UCF题目记录

UCF Local Programming Contest 2013

全是简单模拟题，没啥好讲的

UCF Local Programming Contest 2012

A.Wall Street Monopoly
区间dp，预处理一个前缀和，然后写一个树状数组查询区间最值就完事了。

#include
#define lowbit(x) x&(-x)
using namespace std;
typedef long long ll;
const int N = 1e2+5;

ll sum[N],Max[N],dp[N][N],y[N];

inline void update(int l){
	Max[l] = y[l];
	for(int i = 1;i < lowbit(l);i <<= 1) Max[l] = max(Max[l],Max[l-i]);
	return ;
}

inline ll query(int l,int r){
	ll res = y[r];
	while(l <= r){
		res = max(res,y[r]);
		for(--r;r-l >= lowbit(r);r -= lowbit(r)) res = max(res,Max[r]);
	}
	return res;
}

void init(int n){
	for(int i = 1;i <= n;++i){
		for(int j = 1;j <= n;++j)
:::
练习要求
请根据这篇UCF题目记录，说明其中对UCF Local Programming Contest 2013的题目作何评价。 这些材料与本练习无关。

源数据
:::
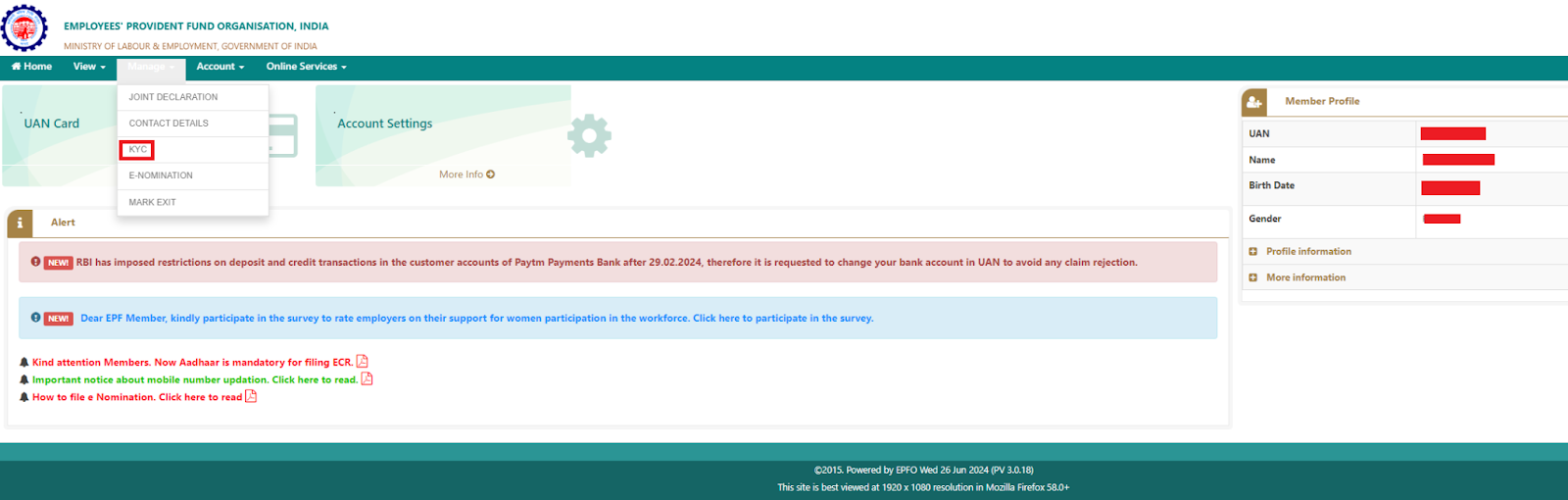Select E-Nomination from the Manage menu
The image size is (1568, 500).
tap(161, 175)
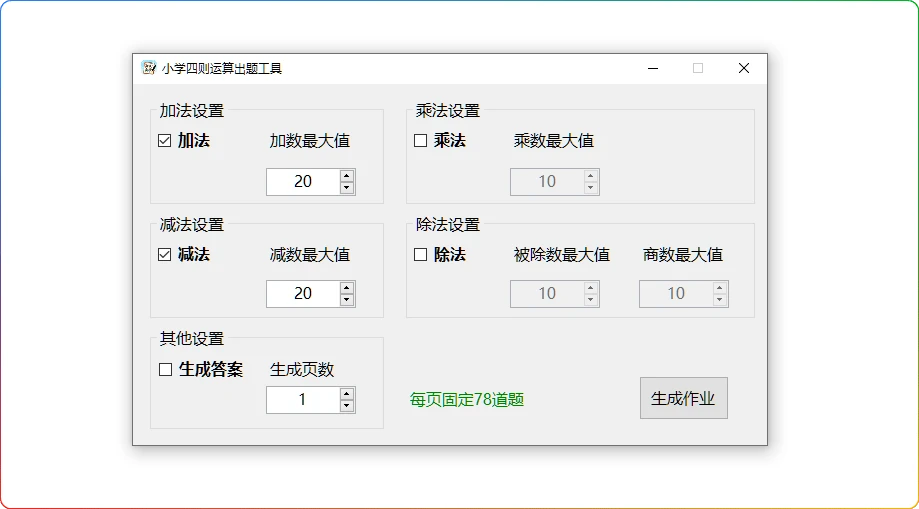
:::
参考答案
全是简单模拟题，没什么好讲的。